── Material for the task

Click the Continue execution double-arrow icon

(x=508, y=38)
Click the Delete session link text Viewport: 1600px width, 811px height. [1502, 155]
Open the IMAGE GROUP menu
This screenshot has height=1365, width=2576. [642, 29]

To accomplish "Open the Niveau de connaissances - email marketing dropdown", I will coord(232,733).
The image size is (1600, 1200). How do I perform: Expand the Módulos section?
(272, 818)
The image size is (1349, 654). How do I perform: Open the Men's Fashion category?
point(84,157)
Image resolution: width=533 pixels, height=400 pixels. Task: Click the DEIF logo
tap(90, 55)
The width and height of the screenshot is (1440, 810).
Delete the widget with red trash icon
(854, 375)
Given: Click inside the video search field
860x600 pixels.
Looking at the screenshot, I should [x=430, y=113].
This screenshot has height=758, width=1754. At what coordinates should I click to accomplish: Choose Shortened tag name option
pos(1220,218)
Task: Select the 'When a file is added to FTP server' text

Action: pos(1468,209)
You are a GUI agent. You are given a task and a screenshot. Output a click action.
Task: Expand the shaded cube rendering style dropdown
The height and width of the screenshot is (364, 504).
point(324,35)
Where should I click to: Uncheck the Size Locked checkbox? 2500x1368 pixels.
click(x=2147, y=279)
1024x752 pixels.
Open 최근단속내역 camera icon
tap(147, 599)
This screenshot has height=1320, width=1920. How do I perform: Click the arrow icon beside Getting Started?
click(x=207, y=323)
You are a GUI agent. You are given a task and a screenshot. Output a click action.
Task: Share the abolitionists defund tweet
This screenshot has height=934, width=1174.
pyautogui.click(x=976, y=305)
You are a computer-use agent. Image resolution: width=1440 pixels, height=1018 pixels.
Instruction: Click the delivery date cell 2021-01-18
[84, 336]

────

## What you should do
Convert all of the entries above into a JSON list of strings, with each nonblank line as its own string and blank lines omitted.

## Written solution
[
  "Click the Continue execution double-arrow icon",
  "(x=508, y=38)",
  "Click the Delete session link text Viewport: 1600px width, 811px height. [1502, 155]",
  "Open the IMAGE GROUP menu",
  "This screenshot has height=1365, width=2576. [642, 29]",
  "To accomplish \"Open the Niveau de connaissances - email marketing dropdown\", I will coord(232,733).",
  "The image size is (1600, 1200). How do I perform: Expand the Módulos section?",
  "(272, 818)",
  "The image size is (1349, 654). How do I perform: Open the Men's Fashion category?",
  "point(84,157)",
  "Image resolution: width=533 pixels, height=400 pixels. Task: Click the DEIF logo",
  "tap(90, 55)",
  "The width and height of the screenshot is (1440, 810).",
  "Delete the widget with red trash icon",
  "(854, 375)",
  "Given: Click inside the video search field",
  "860x600 pixels.",
  "Looking at the screenshot, I should [x=430, y=113].",
  "This screenshot has height=758, width=1754. At what coordinates should I click to accomplish: Choose Shortened tag name option",
  "pos(1220,218)",
  "Task: Select the 'When a file is added to FTP server' text",
  "Action: pos(1468,209)",
  "You are a GUI agent. You are given a task and a screenshot. Output a click action.",
  "Task: Expand the shaded cube rendering style dropdown",
  "The height and width of the screenshot is (364, 504).",
  "point(324,35)",
  "Where should I click to: Uncheck the Size Locked checkbox? 2500x1368 pixels.",
  "click(x=2147, y=279)",
  "1024x752 pixels.",
  "Open 최근단속내역 camera icon",
  "tap(147, 599)",
  "This screenshot has height=1320, width=1920. How do I perform: Click the arrow icon beside Getting Started?",
  "click(x=207, y=323)",
  "You are a GUI agent. You are given a task and a screenshot. Output a click action.",
  "Task: Share the abolitionists defund tweet",
  "This screenshot has height=934, width=1174.",
  "pyautogui.click(x=976, y=305)",
  "You are a computer-use agent. Image resolution: width=1440 pixels, height=1018 pixels.",
  "Instruction: Click the delivery date cell 2021-01-18",
  "[84, 336]"
]